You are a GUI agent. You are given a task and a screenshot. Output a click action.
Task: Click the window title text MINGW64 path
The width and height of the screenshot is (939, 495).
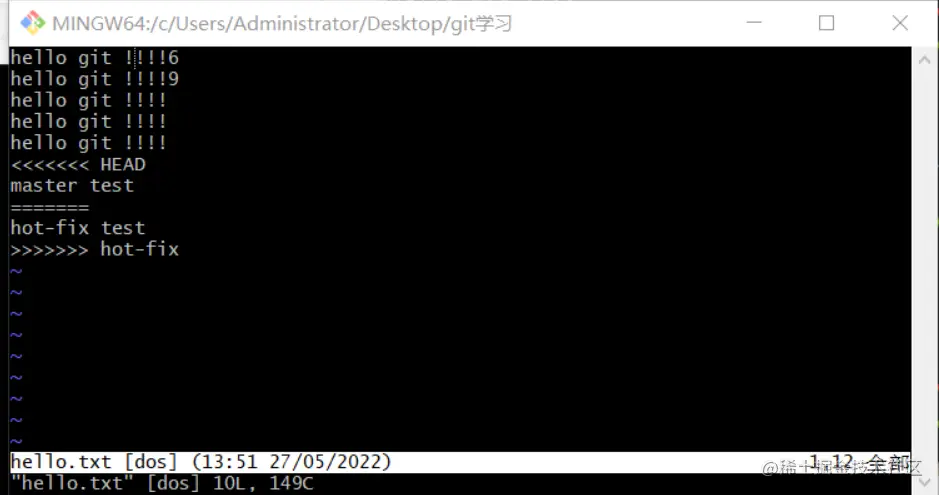[282, 24]
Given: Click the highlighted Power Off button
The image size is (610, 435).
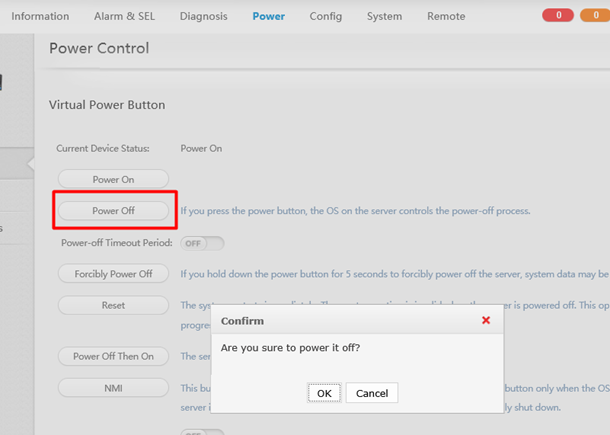Looking at the screenshot, I should (113, 211).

--- Required action ---
Repeat the listing exactly, minus its pictures.

--- Answer box ---
You are a GUI agent. You are given a task and a screenshot. Output a click action.
Task: Click the window title text MINGW64 path
The width and height of the screenshot is (939, 495).
[282, 24]
Given: Click the highlighted Power Off button
The image size is (610, 435).
Looking at the screenshot, I should (113, 211).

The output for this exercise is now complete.